── Information given

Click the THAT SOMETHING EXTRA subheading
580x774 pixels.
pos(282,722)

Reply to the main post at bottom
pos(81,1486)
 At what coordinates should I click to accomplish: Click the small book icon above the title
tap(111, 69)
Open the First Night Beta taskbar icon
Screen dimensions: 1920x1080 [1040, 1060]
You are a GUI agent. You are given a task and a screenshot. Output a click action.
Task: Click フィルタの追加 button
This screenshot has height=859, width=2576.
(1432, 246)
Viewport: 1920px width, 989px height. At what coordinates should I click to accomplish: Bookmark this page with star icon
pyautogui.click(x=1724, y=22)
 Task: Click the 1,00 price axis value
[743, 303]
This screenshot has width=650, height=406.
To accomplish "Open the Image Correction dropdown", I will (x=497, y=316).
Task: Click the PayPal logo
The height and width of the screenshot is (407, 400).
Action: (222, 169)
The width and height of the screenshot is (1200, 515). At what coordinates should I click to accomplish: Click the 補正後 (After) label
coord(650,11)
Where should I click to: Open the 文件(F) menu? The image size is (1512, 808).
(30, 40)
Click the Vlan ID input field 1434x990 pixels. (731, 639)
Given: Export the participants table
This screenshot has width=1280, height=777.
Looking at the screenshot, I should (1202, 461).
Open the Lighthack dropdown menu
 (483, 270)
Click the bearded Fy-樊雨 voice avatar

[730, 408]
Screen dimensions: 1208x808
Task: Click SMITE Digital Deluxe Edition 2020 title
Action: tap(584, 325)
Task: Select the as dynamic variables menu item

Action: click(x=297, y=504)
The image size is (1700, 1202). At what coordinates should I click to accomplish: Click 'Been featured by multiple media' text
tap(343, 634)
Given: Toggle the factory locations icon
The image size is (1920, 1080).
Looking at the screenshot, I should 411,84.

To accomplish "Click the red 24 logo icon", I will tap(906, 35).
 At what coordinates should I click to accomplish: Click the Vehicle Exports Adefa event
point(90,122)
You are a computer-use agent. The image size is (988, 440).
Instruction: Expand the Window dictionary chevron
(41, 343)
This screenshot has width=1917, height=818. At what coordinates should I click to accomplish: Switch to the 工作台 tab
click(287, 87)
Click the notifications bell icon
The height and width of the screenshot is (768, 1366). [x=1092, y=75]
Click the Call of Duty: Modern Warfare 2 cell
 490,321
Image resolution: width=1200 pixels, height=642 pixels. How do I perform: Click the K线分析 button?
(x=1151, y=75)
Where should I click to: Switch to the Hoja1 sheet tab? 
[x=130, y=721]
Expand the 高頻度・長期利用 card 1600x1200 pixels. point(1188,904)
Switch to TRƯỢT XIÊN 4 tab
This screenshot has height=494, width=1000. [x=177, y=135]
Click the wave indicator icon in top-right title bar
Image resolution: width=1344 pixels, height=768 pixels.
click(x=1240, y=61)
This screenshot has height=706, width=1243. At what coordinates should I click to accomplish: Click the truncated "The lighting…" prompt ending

────

What is expected - Please copy all of the material above, line for line, without changing anything.

Solved exercise -
Click the THAT SOMETHING EXTRA subheading
580x774 pixels.
pos(282,722)

Reply to the main post at bottom
pos(81,1486)
 At what coordinates should I click to accomplish: Click the small book icon above the title
tap(111, 69)
Open the First Night Beta taskbar icon
Screen dimensions: 1920x1080 [1040, 1060]
You are a GUI agent. You are given a task and a screenshot. Output a click action.
Task: Click フィルタの追加 button
This screenshot has height=859, width=2576.
(1432, 246)
Viewport: 1920px width, 989px height. At what coordinates should I click to accomplish: Bookmark this page with star icon
pyautogui.click(x=1724, y=22)
 Task: Click the 1,00 price axis value
[743, 303]
This screenshot has width=650, height=406.
To accomplish "Open the Image Correction dropdown", I will (x=497, y=316).
Task: Click the PayPal logo
The height and width of the screenshot is (407, 400).
Action: (222, 169)
The width and height of the screenshot is (1200, 515). At what coordinates should I click to accomplish: Click the 補正後 (After) label
coord(650,11)
Where should I click to: Open the 文件(F) menu? The image size is (1512, 808).
(30, 40)
Click the Vlan ID input field 1434x990 pixels. (731, 639)
Given: Export the participants table
This screenshot has width=1280, height=777.
Looking at the screenshot, I should (1202, 461).
Open the Lighthack dropdown menu
 (483, 270)
Click the bearded Fy-樊雨 voice avatar

[730, 408]
Screen dimensions: 1208x808
Task: Click SMITE Digital Deluxe Edition 2020 title
Action: tap(584, 325)
Task: Select the as dynamic variables menu item

Action: click(x=297, y=504)
The image size is (1700, 1202). At what coordinates should I click to accomplish: Click 'Been featured by multiple media' text
tap(343, 634)
Given: Toggle the factory locations icon
The image size is (1920, 1080).
Looking at the screenshot, I should 411,84.

To accomplish "Click the red 24 logo icon", I will tap(906, 35).
 At what coordinates should I click to accomplish: Click the Vehicle Exports Adefa event
point(90,122)
You are a computer-use agent. The image size is (988, 440).
Instruction: Expand the Window dictionary chevron
(41, 343)
This screenshot has width=1917, height=818. At what coordinates should I click to accomplish: Switch to the 工作台 tab
click(287, 87)
Click the notifications bell icon
The height and width of the screenshot is (768, 1366). [x=1092, y=75]
Click the Call of Duty: Modern Warfare 2 cell
 490,321
Image resolution: width=1200 pixels, height=642 pixels. How do I perform: Click the K线分析 button?
(x=1151, y=75)
Where should I click to: Switch to the Hoja1 sheet tab? 
[x=130, y=721]
Expand the 高頻度・長期利用 card 1600x1200 pixels. point(1188,904)
Switch to TRƯỢT XIÊN 4 tab
This screenshot has height=494, width=1000. [x=177, y=135]
Click the wave indicator icon in top-right title bar
Image resolution: width=1344 pixels, height=768 pixels.
click(x=1240, y=61)
This screenshot has height=706, width=1243. At what coordinates should I click to accomplish: Click the truncated "The lighting…" prompt ending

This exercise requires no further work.